Fox Corporation is acquiring Roku, the connected-television company, for 160 dollars a share. The announcement broke on Monday morning during United States market hours and immediately stood out as one of the biggest media and technology tie-ups of the year, sending analysts scrambling to assess what the combination would mean for both companies.
The 160-dollars-a-share price represents a notable premium for Roku's stock. On business television, commentators brought in to react to the news focused on the size of that premium, questioning the rationale behind Fox paying such a price for a company whose place in the wider technology and entertainment landscape is not always clearly understood by the general public.

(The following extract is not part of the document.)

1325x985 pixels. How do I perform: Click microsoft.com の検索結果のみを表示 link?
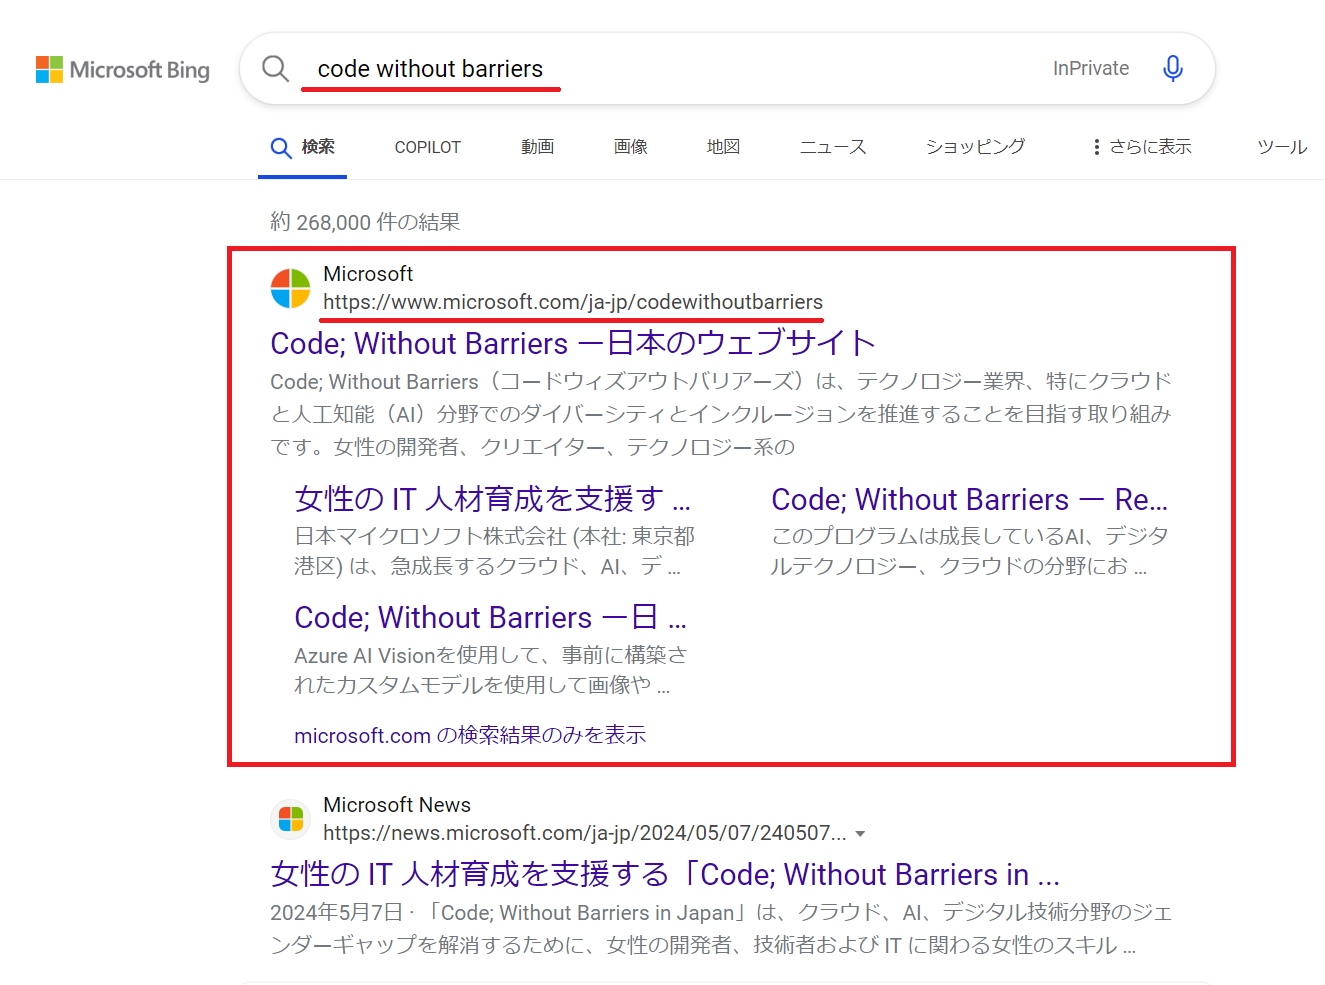point(469,734)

The transaction values Roku at roughly 22 billion dollars and is structured as a combination of cash and Fox stock. Rather than an all-cash purchase, Roku shareholders are set to receive a mix of cash and Fox Class A common shares, tying their future to the performance of the enlarged company that the deal would create.

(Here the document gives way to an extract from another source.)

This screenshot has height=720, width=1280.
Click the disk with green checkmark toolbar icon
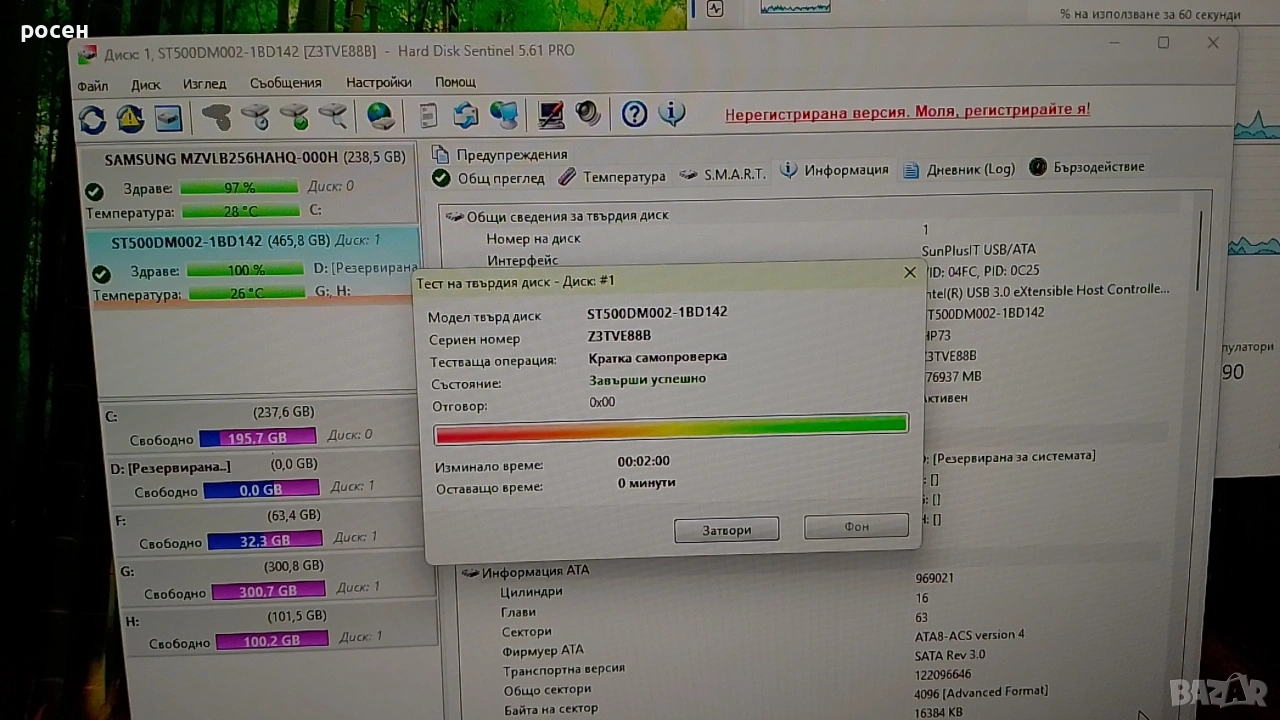pyautogui.click(x=294, y=117)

Roku operates one of the leading connected-TV platforms, anchored by The Roku Channel and a direct relationship with a very large base of streaming households around the world. That reach into living rooms, along with the first-party data it generates, is widely seen as the strategic prize that makes the company attractive to a traditional media owner.
For Fox, the deal would pair its sports, news and entertainment content, together with its free ad-supported Tubi service, with Roku's streaming distribution platform. The combination would bring a major content owner directly into the connected-TV business, giving it a route to viewers that increasingly bypasses traditional cable and broadcast channels.
The acquisition has been approved by the boards of both companies, with completion expected to take time as the deal moves through the usual closing process. Coming amid a buoyant session on Wall Street, the announcement added to a busy day for dealmaking, with investors and analysts still working through the long-term strategic logic of the tie-up.